Beside me, Kira cradled Curly, the pup so silent I thought at first that he was soundly sleeping. But, no, Curly was merely feeling what I was feeling—that brittle breaking in his middle as he was spirited away from every other member of the Atwood pack.
Because my own connection to Gunner had begun to falter as the distance increased between us. I could no longer see what the enforcer was doing back in our cottage, only felt fists and teeth cutting into my mate as a dull, distant ache.
Then even that bodily contact faded. And I gasped, unable to breathe around the thought that Gunner might have faded right along with it. I’d made the wrong decision, choosing Kira over my partner....

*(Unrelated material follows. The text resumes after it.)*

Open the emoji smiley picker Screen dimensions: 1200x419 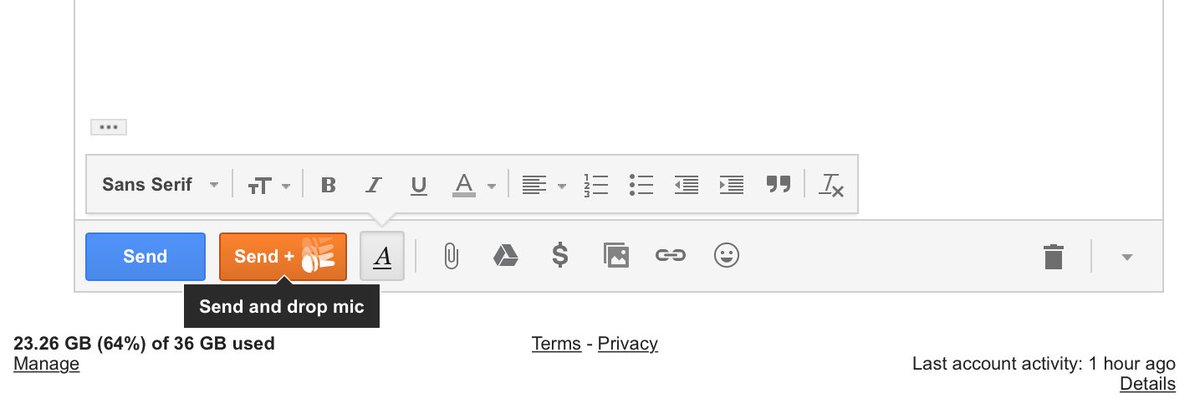726,256
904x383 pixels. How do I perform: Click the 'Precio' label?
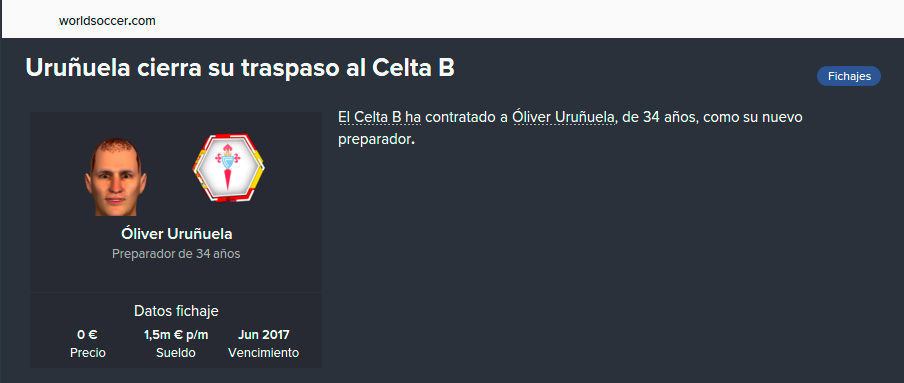[88, 353]
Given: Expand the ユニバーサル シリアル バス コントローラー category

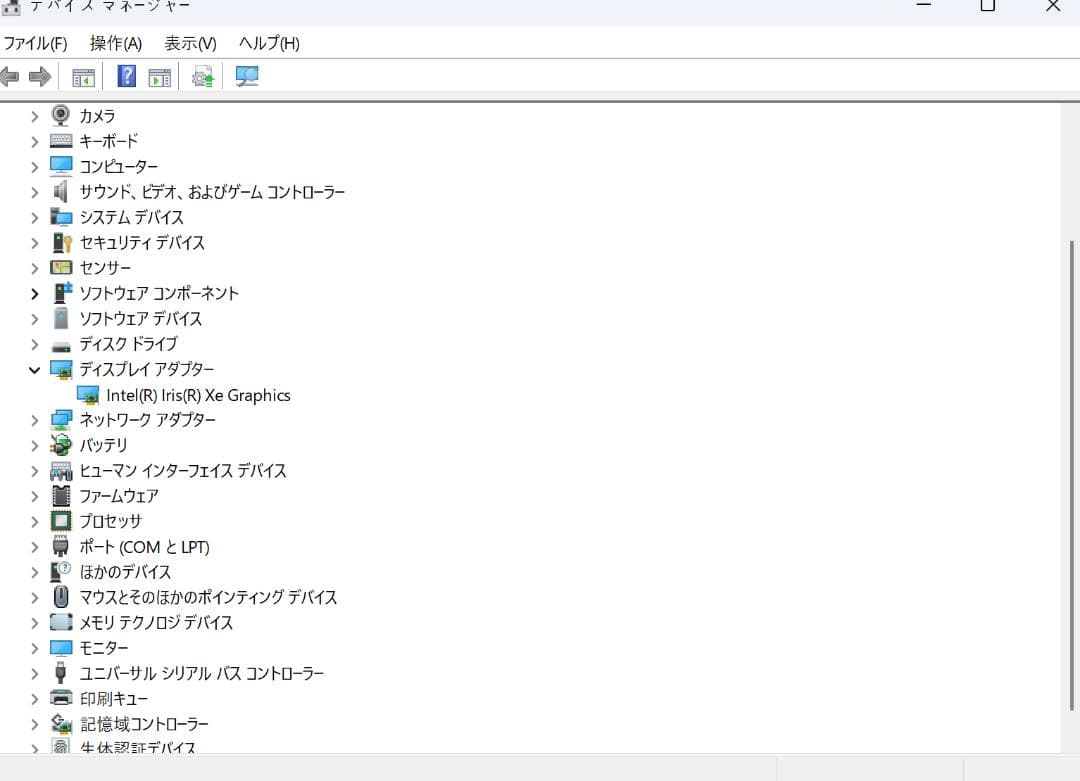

Yuki was the one who noted my silent anguish, who knelt before me and clutched five of my frozen fingers in ten of his own. “We’ll make it out of here,” he promised...even as Sakurako slammed on the brakes and abruptly shut off both engine and headlights.
Pay attention, I told myself, shutting Gunner’s fate away in a tiny box shrouded in black ribbons. I’d chosen my family over our romantic partnership; it was time to ensure neither Kira nor Sakurako was caught in the undertow now.
To that end, I scooted around Yuki and peered out the windshield into darkness. There were snowflakes in the air despite the fact that it was only early October. Snowflakes that settled on the glass and might soon stick to the soil.
How easy would it be to follow our trail with a blanket of snow on the ground to turn tracks into billboards? Our enemies wouldn’t even need a predator’s nose.
“They’re ahead. A quarter of a mile,” the old woman said tersely. She glanced in my direction, raised one brow. “Your werewolf didn’t know what he was talking about. I hope you have another way out of these woods.”
And, as I peered at the brand new yet abandoned vehicle Gunner and I had arrived in not long ago, I realized that I did. It seemed disloyal to reveal Gunner’s tunnel to strangers. Still, would it even matter that Sakurako knew about the secret passageway if the Atwood pack leader might already be dead?
“Mai?” Kira’s voice was so small I barely heard her, but it slammed me back into the present and out of the abyss of loss. I’d resolved to protect my sister above all others. So I’d lead us to safety...then, later, I could fall apart.
“This way,” I told them, descending from the vehicle so I could lead two kitsunes and five humans away into the forest. Curly I clutched to my chest as much to soothe me as to warm him. Meanwhile, behind us, one of the males sprayed an aerosol of de-scenting compound across the ground to eliminate our trail.